On Wed, Jul 25, 2018 at 9:18 AM, Rob Gaddi
<rgaddi@highlandtechnology.invalid> wrote:
> On 07/24/2018 01:07 PM, Chris Angelico wrote:
>>
>> On Wed, Jul 25, 2018 at 5:33 AM, Tobiah <t...@tobiah.org> wrote:
>>>
>>> Consider:
>>>
>>>          >>> type({}) is dict
>>>          True
>>>          >>> type(3) is int
>>>          True
>>>          >>> type(None) is None
>>>          False
>>>
>>> Obvious I guess, since the type object is not None.
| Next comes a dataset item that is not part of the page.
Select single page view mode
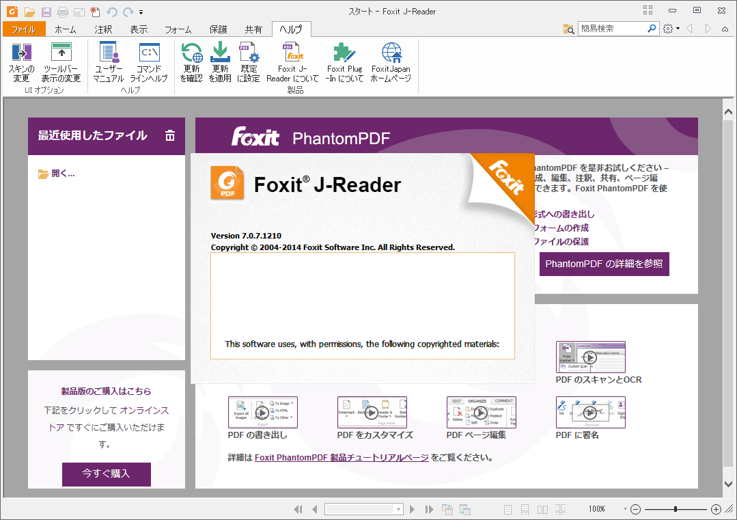 [507, 509]
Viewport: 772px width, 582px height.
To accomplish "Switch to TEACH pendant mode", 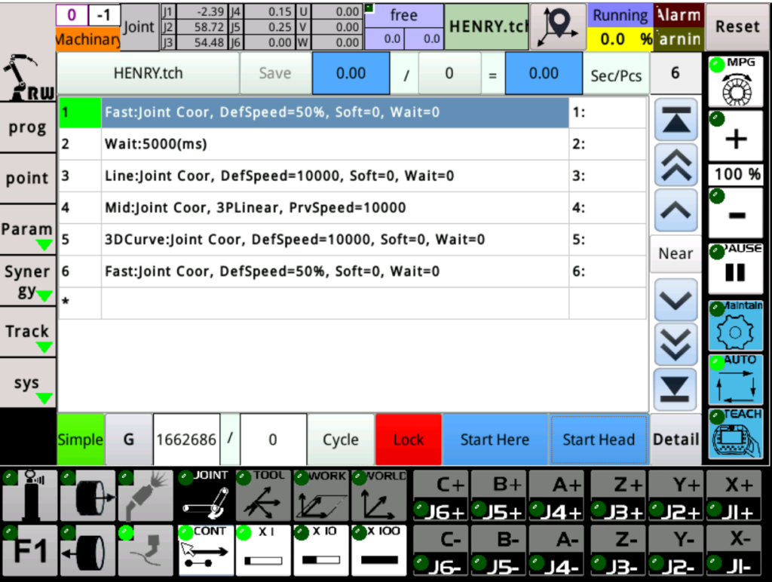I will coord(736,434).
>>> So what would I compare type(None) to?
>>>
>>>          >>> type(None)
>>>          <type 'NoneType'>
>>>          >>> type(None) is NoneType
>>>          Traceback (most recent call last):
>>>            File "<stdin>", line 1, in <module>
>>>          NameError: name 'NoneType' is not defined
>>>
>>>
>>> I know I ask whether:
>>>
>>>          >>> thing is None
>>>
>>> but I wanted a generic test.
>>> I'm trying to get away from things like:
>>>
>>>          >>> type(thing) is type(None)
>>>
>>> because of something I read somewhere preferring
>>> my original test method.
>>
>>
>> There is nothing more generic in a type test than in simply saying "is
>> None". There are no other instances of NoneType. Don't try
>> type-checking None; just check if the object is None.
>>
>> ChrisA
>>
>
> I suppose one valid usage would be this sort of thing:
>
> fn = {
>     int: dispatchInt,
>     str: dispatchStr,
>     list: dispatchList,
>     type(None): dispatchNone
> }[type(x)]
> fn(x)
>

True, but that would be useful only in a very few situations, where
you guarantee that you'll never get any subclasses. So if you're
walking something that was decoded from JSON, and you know for certain
that you'll only ever get those types (add float to the list and it's
basically covered), then yes, you might do this; and then I would say
that using "type(None)" is the correct spelling of it.